The same consideration applies to foreign policy. Does the American creed that all people are “created equal” require that we do something about it elsewhere? Does our belief in the universality of equality and freedom require that other countries accept our beliefs and or risk penalty or punishment if they do not?
When Bush shifted the rationale for the Iraq war from eliminating what turned out to be non-existent threat of weapons of mass destruction, he substituted another: freedom in Iraq and, he hoped by its example, in the rest of the Middle East. I agree with Bush that many people in many places desire freedom, but I question whether it is America’s job to bring it to them or impose it on them. After all, they are not likely to enjoy or even value political freedom if we force it upon them, especially if it undermines or violates traditional cultural values and social structures.
Because many Americans accept women’s equality, we proclaim that worthy cause throughout the world. But many societies, especially in the third world, officially reject it. How much should we push, or how much should we let international influences and internal dynamics pull, such societies toward something alien to them and unasked for? Muslims have traditionally—I do not say correctly as a matter of interpretation of Islam’s sacred texts—subordinated women and denied them rights and privileges equal to those of men, yet some Islamic states are slowly enlarging women’s opportunities in practice, if not doctrine.
Our efforts to accelerate change may be counter-productive, even self-defeating. For instance, some months ago, Secretary of State Clinton offered as a good reason to fight the Taliban in Afghanistan its opposition to women’s equality. The cause may be good, but the effect would be bad. For neither the Taliban, the Islamic priesthood of imams, nor the Afghan populace accepts gender equality. Local support for foreign troops is hard enough to secure without making it harder by linking our campaign against the Taliban to the cause of women’s equality, and thus risking setting both campaign and cause back. Indeed, Afghans would likely perceive this cause for us as part of a crusade against Islam—no way to win friends and influence people. Of late, on this cause, Clinton has been wise to remain silent.

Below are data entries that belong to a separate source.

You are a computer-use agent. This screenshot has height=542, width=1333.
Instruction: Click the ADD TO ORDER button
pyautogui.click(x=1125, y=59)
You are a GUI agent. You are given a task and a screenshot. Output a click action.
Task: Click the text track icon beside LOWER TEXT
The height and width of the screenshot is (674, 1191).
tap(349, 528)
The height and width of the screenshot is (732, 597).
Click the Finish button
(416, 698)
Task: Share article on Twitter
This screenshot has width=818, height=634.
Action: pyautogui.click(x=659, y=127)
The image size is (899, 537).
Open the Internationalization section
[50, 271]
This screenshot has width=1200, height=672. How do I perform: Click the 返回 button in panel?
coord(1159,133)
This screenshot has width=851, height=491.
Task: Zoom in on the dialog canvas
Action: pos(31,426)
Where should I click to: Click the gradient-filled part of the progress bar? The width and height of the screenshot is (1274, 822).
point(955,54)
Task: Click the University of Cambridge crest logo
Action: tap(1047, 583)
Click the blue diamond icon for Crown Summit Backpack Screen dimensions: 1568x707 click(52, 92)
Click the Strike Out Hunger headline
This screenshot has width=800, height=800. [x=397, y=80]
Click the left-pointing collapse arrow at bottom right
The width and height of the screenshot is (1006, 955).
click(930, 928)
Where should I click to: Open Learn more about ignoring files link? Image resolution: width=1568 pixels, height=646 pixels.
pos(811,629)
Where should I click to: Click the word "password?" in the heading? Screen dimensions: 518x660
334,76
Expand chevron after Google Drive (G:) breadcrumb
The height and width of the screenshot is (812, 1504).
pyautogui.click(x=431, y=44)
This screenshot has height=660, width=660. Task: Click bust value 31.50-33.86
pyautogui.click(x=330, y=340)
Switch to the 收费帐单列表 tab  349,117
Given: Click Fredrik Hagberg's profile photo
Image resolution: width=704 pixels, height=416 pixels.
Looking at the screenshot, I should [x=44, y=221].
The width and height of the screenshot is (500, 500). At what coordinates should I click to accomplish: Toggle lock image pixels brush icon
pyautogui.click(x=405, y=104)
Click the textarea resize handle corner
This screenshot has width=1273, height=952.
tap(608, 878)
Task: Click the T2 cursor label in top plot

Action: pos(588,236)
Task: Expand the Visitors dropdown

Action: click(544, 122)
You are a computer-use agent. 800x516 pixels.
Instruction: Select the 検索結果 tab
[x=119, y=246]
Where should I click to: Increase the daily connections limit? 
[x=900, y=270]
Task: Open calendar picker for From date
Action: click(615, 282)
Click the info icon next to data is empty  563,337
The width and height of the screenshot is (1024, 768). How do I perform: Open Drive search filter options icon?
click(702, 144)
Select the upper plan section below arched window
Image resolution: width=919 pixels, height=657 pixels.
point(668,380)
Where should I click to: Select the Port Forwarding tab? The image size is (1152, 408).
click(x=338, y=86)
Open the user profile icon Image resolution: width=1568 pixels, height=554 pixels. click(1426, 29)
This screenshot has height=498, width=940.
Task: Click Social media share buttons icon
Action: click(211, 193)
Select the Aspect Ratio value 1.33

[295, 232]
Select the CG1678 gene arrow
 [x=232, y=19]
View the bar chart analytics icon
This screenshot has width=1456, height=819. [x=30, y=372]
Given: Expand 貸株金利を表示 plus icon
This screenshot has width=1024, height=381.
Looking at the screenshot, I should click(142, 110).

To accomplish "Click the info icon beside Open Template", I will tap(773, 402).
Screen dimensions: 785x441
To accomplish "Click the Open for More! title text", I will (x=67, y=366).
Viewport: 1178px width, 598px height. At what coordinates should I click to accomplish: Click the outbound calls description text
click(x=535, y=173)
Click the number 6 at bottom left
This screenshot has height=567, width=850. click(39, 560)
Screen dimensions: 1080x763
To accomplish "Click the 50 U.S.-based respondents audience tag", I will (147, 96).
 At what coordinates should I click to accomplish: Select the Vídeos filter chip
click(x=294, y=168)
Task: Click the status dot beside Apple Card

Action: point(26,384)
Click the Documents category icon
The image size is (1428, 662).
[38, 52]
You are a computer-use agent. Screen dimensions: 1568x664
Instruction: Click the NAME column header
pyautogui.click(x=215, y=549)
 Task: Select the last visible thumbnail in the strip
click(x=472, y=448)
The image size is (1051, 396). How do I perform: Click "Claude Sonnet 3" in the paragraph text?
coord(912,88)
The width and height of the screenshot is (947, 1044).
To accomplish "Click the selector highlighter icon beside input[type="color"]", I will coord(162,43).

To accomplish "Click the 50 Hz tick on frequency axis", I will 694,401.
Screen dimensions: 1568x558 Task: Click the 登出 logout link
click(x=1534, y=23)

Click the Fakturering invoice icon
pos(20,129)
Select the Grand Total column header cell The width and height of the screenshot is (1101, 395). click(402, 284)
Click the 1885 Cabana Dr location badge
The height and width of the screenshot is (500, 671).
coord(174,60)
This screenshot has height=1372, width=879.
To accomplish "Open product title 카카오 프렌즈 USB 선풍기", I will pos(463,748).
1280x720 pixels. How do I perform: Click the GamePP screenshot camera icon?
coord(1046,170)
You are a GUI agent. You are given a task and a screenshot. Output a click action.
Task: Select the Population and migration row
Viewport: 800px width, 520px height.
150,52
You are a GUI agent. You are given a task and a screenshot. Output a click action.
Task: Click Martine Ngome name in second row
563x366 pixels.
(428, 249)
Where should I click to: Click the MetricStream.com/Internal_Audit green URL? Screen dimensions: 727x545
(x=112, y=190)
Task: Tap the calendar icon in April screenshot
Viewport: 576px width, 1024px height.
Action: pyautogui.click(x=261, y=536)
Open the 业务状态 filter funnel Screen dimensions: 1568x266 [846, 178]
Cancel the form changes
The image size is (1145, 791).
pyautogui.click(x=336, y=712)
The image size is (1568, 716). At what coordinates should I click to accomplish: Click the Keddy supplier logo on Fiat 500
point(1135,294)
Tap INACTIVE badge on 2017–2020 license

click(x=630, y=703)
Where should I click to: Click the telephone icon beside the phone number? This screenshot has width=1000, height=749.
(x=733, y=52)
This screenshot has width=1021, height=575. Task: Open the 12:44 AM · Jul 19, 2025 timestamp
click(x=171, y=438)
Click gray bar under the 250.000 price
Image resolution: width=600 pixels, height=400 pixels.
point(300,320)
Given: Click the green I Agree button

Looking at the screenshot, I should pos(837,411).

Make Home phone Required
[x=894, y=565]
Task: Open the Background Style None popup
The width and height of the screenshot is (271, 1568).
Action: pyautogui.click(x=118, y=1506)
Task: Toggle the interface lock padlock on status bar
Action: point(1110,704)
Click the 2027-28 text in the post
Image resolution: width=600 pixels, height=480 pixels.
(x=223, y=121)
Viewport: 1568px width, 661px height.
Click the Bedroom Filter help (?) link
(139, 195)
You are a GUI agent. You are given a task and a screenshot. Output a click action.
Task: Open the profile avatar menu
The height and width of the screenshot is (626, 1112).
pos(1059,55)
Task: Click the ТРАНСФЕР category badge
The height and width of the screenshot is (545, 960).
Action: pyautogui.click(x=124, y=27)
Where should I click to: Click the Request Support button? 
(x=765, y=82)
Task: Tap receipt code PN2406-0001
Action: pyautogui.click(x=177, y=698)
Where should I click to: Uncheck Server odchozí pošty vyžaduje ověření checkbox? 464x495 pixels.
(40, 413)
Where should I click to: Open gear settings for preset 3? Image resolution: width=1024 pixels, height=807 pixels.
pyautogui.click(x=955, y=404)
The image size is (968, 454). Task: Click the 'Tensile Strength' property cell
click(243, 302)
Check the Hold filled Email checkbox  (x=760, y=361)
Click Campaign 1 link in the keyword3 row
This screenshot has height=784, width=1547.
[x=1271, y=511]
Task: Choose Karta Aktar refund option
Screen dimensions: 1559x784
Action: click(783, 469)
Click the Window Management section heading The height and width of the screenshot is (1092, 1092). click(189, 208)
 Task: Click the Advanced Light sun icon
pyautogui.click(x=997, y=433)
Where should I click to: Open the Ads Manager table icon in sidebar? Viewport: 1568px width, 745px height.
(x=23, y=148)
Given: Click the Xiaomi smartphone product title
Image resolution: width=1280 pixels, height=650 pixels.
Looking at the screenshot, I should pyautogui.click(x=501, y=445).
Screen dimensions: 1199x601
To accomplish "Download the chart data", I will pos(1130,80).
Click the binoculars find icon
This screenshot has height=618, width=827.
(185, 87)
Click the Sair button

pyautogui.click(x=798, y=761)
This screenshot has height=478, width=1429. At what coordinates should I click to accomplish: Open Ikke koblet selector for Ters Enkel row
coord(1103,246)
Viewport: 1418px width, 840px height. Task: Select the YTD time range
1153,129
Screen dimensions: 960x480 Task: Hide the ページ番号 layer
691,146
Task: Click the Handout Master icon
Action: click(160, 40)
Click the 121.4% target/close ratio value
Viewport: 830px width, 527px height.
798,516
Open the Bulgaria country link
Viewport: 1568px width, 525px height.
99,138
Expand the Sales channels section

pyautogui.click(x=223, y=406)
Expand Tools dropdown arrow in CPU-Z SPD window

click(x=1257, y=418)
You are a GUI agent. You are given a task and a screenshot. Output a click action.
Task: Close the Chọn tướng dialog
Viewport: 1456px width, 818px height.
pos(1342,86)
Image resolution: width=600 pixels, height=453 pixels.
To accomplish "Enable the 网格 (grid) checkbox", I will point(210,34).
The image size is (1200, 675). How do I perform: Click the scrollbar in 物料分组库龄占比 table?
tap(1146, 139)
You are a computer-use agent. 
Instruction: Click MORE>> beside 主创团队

In countries with different cultures and clocks, perhaps our policies should respect their equality and freedom among nations by going slow as the better way of making haste toward desired results in the long run. So, too, at home. We had enough trouble ending segregation with “all deliberate speed” despite the advantages of a culture with a Constitutional basis for political change. Attempting to go faster by using busing to end segregation probably set back racial progress even in parts of the country in which busing did not take place. Continuing voter rejection of hurried efforts to legislate equality of gender orientation suggests that hares still lose to tortoises.